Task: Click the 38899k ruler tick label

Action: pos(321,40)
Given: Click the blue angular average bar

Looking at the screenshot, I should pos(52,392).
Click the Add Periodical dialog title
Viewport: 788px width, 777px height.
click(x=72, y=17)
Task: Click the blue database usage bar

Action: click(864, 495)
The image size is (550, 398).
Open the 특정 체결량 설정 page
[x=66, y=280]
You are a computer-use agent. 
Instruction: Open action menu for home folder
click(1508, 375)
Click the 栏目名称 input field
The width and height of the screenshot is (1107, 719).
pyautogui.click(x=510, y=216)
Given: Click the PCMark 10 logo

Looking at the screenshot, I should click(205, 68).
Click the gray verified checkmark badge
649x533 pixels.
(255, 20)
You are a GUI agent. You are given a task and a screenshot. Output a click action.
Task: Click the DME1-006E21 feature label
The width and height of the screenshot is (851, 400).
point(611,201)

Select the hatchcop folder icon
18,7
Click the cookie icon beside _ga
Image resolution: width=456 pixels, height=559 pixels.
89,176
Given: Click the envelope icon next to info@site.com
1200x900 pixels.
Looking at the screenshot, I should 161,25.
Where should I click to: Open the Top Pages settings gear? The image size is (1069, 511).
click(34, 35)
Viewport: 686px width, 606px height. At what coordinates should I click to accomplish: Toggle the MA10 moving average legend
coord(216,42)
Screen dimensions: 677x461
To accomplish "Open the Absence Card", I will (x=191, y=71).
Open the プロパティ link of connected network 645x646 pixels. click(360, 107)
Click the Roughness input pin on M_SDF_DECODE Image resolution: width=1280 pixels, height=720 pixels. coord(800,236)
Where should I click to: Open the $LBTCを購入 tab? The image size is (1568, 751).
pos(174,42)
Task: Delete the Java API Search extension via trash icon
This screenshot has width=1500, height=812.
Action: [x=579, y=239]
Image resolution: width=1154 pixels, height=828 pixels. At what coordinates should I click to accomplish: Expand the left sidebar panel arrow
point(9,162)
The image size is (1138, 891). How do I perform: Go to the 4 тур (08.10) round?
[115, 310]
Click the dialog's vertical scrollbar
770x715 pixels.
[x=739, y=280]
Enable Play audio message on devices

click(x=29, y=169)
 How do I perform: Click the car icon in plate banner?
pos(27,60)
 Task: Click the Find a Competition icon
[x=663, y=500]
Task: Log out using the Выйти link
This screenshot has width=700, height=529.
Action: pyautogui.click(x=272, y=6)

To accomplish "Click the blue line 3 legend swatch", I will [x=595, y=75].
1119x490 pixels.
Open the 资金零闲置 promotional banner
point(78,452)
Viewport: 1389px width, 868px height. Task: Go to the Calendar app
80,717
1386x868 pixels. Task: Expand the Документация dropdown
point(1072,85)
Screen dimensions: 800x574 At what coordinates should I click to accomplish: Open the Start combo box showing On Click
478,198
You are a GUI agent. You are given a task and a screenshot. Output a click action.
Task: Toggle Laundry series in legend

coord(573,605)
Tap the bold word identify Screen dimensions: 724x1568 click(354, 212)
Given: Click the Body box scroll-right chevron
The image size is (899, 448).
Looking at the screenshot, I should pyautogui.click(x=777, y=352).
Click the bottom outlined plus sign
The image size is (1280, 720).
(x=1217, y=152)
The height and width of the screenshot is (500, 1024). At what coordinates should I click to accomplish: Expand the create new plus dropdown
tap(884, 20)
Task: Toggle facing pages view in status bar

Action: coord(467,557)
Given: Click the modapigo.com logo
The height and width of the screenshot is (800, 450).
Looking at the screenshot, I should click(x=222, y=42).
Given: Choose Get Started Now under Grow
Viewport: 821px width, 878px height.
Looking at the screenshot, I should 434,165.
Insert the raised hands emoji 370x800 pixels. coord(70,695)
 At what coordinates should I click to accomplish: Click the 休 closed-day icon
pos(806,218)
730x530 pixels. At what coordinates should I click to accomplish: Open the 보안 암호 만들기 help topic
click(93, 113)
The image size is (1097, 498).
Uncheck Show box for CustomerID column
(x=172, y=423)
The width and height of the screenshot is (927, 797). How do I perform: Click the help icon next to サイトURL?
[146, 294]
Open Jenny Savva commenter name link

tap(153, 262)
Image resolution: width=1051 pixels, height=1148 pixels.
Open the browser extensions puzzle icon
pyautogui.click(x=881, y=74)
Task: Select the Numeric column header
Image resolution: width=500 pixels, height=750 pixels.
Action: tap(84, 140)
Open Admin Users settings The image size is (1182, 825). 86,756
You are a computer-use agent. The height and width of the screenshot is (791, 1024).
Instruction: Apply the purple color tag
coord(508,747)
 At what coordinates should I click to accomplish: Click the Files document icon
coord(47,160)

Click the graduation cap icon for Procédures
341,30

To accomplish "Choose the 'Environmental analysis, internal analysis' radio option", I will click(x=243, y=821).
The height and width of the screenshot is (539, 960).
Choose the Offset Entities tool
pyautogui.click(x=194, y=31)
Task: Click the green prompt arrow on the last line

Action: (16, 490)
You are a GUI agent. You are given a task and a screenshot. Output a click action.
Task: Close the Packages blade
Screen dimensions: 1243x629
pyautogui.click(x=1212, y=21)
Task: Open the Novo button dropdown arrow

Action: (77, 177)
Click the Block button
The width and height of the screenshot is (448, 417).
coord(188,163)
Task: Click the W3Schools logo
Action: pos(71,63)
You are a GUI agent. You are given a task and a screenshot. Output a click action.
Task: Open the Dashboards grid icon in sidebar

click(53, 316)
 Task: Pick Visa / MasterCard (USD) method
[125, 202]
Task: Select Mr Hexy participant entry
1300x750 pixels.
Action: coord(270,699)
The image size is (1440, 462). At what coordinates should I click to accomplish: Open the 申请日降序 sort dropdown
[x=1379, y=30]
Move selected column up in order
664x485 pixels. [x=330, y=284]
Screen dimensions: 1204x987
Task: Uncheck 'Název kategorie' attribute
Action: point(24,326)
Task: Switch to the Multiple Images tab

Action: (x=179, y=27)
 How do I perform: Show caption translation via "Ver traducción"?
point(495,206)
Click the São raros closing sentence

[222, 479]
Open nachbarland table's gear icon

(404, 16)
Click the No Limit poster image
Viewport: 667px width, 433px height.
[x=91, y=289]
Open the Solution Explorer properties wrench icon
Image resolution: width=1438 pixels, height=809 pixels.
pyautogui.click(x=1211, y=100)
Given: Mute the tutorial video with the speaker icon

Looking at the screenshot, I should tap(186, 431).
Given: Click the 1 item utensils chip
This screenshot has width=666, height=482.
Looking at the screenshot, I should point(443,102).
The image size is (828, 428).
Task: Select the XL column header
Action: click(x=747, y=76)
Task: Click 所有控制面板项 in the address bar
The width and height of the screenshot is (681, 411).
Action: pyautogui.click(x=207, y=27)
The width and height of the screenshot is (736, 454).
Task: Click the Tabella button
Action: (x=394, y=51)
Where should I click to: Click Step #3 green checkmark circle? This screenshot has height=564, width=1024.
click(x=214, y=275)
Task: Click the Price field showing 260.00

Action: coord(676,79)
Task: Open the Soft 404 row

▶ [TASK OBJECTIVE]: Each line of the listing should be echoed back exactly.

▶ [SOLUTION FOR THIS PROBLEM]:
Task: Click the 38899k ruler tick label

Action: pos(321,40)
Given: Click the blue angular average bar

Looking at the screenshot, I should pos(52,392).
Click the Add Periodical dialog title
Viewport: 788px width, 777px height.
click(x=72, y=17)
Task: Click the blue database usage bar

Action: click(864, 495)
The image size is (550, 398).
Open the 특정 체결량 설정 page
[x=66, y=280]
You are a computer-use agent. 
Instruction: Open action menu for home folder
click(1508, 375)
Click the 栏目名称 input field
The width and height of the screenshot is (1107, 719).
pyautogui.click(x=510, y=216)
Given: Click the PCMark 10 logo

Looking at the screenshot, I should click(205, 68).
Click the gray verified checkmark badge
649x533 pixels.
(255, 20)
You are a GUI agent. You are given a task and a screenshot. Output a click action.
Task: Click the DME1-006E21 feature label
The width and height of the screenshot is (851, 400).
point(611,201)

Select the hatchcop folder icon
18,7
Click the cookie icon beside _ga
Image resolution: width=456 pixels, height=559 pixels.
89,176
Given: Click the envelope icon next to info@site.com
1200x900 pixels.
Looking at the screenshot, I should 161,25.
Where should I click to: Open the Top Pages settings gear? The image size is (1069, 511).
click(34, 35)
Viewport: 686px width, 606px height. At what coordinates should I click to accomplish: Toggle the MA10 moving average legend
coord(216,42)
Screen dimensions: 677x461
To accomplish "Open the Absence Card", I will (x=191, y=71).
Open the プロパティ link of connected network 645x646 pixels. click(360, 107)
Click the Roughness input pin on M_SDF_DECODE Image resolution: width=1280 pixels, height=720 pixels. coord(800,236)
Where should I click to: Open the $LBTCを購入 tab? The image size is (1568, 751).
pos(174,42)
Task: Delete the Java API Search extension via trash icon
This screenshot has width=1500, height=812.
Action: [x=579, y=239]
Image resolution: width=1154 pixels, height=828 pixels. At what coordinates should I click to accomplish: Expand the left sidebar panel arrow
point(9,162)
The image size is (1138, 891). How do I perform: Go to the 4 тур (08.10) round?
[115, 310]
Click the dialog's vertical scrollbar
770x715 pixels.
[x=739, y=280]
Enable Play audio message on devices

click(x=29, y=169)
 How do I perform: Click the car icon in plate banner?
pos(27,60)
 Task: Click the Find a Competition icon
[x=663, y=500]
Task: Log out using the Выйти link
This screenshot has width=700, height=529.
Action: pyautogui.click(x=272, y=6)

To accomplish "Click the blue line 3 legend swatch", I will [x=595, y=75].
1119x490 pixels.
Open the 资金零闲置 promotional banner
point(78,452)
Viewport: 1389px width, 868px height. Task: Go to the Calendar app
80,717
1386x868 pixels. Task: Expand the Документация dropdown
point(1072,85)
Screen dimensions: 800x574 At what coordinates should I click to accomplish: Open the Start combo box showing On Click
478,198
You are a GUI agent. You are given a task and a screenshot. Output a click action.
Task: Toggle Laundry series in legend

coord(573,605)
Tap the bold word identify Screen dimensions: 724x1568 click(354, 212)
Given: Click the Body box scroll-right chevron
The image size is (899, 448).
Looking at the screenshot, I should pyautogui.click(x=777, y=352).
Click the bottom outlined plus sign
The image size is (1280, 720).
(x=1217, y=152)
The height and width of the screenshot is (500, 1024). At what coordinates should I click to accomplish: Expand the create new plus dropdown
tap(884, 20)
Task: Toggle facing pages view in status bar

Action: coord(467,557)
Given: Click the modapigo.com logo
The height and width of the screenshot is (800, 450).
Looking at the screenshot, I should click(x=222, y=42).
Given: Choose Get Started Now under Grow
Viewport: 821px width, 878px height.
Looking at the screenshot, I should 434,165.
Insert the raised hands emoji 370x800 pixels. coord(70,695)
 At what coordinates should I click to accomplish: Click the 休 closed-day icon
pos(806,218)
730x530 pixels. At what coordinates should I click to accomplish: Open the 보안 암호 만들기 help topic
click(93, 113)
The image size is (1097, 498).
Uncheck Show box for CustomerID column
(x=172, y=423)
The width and height of the screenshot is (927, 797). How do I perform: Click the help icon next to サイトURL?
[146, 294]
Open Jenny Savva commenter name link

tap(153, 262)
Image resolution: width=1051 pixels, height=1148 pixels.
Open the browser extensions puzzle icon
pyautogui.click(x=881, y=74)
Task: Select the Numeric column header
Image resolution: width=500 pixels, height=750 pixels.
Action: tap(84, 140)
Open Admin Users settings The image size is (1182, 825). 86,756
You are a computer-use agent. The height and width of the screenshot is (791, 1024).
Instruction: Apply the purple color tag
coord(508,747)
 At what coordinates should I click to accomplish: Click the Files document icon
coord(47,160)

Click the graduation cap icon for Procédures
341,30

To accomplish "Choose the 'Environmental analysis, internal analysis' radio option", I will click(x=243, y=821).
The height and width of the screenshot is (539, 960).
Choose the Offset Entities tool
pyautogui.click(x=194, y=31)
Task: Click the green prompt arrow on the last line

Action: (16, 490)
You are a GUI agent. You are given a task and a screenshot. Output a click action.
Task: Close the Packages blade
Screen dimensions: 1243x629
pyautogui.click(x=1212, y=21)
Task: Open the Novo button dropdown arrow

Action: (77, 177)
Click the Block button
The width and height of the screenshot is (448, 417).
coord(188,163)
Task: Click the W3Schools logo
Action: pos(71,63)
You are a GUI agent. You are given a task and a screenshot. Output a click action.
Task: Open the Dashboards grid icon in sidebar

click(53, 316)
 Task: Pick Visa / MasterCard (USD) method
[125, 202]
Task: Select Mr Hexy participant entry
1300x750 pixels.
Action: coord(270,699)
The image size is (1440, 462). At what coordinates should I click to accomplish: Open the 申请日降序 sort dropdown
[x=1379, y=30]
Move selected column up in order
664x485 pixels. [x=330, y=284]
Screen dimensions: 1204x987
Task: Uncheck 'Název kategorie' attribute
Action: point(24,326)
Task: Switch to the Multiple Images tab

Action: (x=179, y=27)
 How do I perform: Show caption translation via "Ver traducción"?
point(495,206)
Click the São raros closing sentence

[222, 479]
Open nachbarland table's gear icon

(404, 16)
Click the No Limit poster image
Viewport: 667px width, 433px height.
[x=91, y=289]
Open the Solution Explorer properties wrench icon
Image resolution: width=1438 pixels, height=809 pixels.
pyautogui.click(x=1211, y=100)
Given: Mute the tutorial video with the speaker icon

Looking at the screenshot, I should tap(186, 431).
Given: Click the 1 item utensils chip
This screenshot has width=666, height=482.
Looking at the screenshot, I should point(443,102).
The image size is (828, 428).
Task: Select the XL column header
Action: click(x=747, y=76)
Task: Click 所有控制面板项 in the address bar
The width and height of the screenshot is (681, 411).
Action: pyautogui.click(x=207, y=27)
The width and height of the screenshot is (736, 454).
Task: Click the Tabella button
Action: (x=394, y=51)
Where should I click to: Click Step #3 green checkmark circle? This screenshot has height=564, width=1024.
click(x=214, y=275)
Task: Click the Price field showing 260.00

Action: coord(676,79)
Task: Open the Soft 404 row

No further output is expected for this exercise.